Boyadan önce  zımparalayın
BOYANIN rengini doğru seçmek yanında uygulamasının da doğru yapılması gerekiyor. Odalarını boyatmak isteyen evsahiplerine şu önerilerde bulunuluyor:
* Önce beklentinize uygun boyayı seçin. Dekorasyonda hakim olan ya da olmasını istediğiniz renkleri belirleyin.
* Boya uygulamasına gitmeden önce yüzeyin hazırlanması gerekir. Parlak yerler zımparalanmalı.
* Boya öncesi mutlaka astar kullanılmalı. Astar, yapışma gücünü artıdığı gibi yüzeylerin daha düzgün olmasını sağlıyor.

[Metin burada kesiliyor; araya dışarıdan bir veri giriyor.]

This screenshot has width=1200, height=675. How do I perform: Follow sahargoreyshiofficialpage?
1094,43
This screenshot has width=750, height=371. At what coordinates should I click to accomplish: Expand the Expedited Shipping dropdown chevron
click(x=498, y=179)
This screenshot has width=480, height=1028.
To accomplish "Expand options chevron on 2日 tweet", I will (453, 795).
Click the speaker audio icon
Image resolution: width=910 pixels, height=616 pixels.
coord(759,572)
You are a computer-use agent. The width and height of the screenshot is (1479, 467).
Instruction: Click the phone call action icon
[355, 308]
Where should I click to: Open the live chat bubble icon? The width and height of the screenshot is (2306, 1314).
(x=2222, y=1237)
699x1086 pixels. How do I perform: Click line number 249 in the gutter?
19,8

* Boyamada ise boya ambalajında önerilen miktarda inceltme yapılmalı. Önerilen miktarda boya uygulanmalı ve önerilen süreler kadar boyaların katları arasında beklenmeli.
* Boya uygulamalarında düzensiz kuruma ve yayılma olmaması için boyama boyunca kapı ve pencere kapalı tutulup, uygulamadan 3-4 saat kadar sonra açılmalı.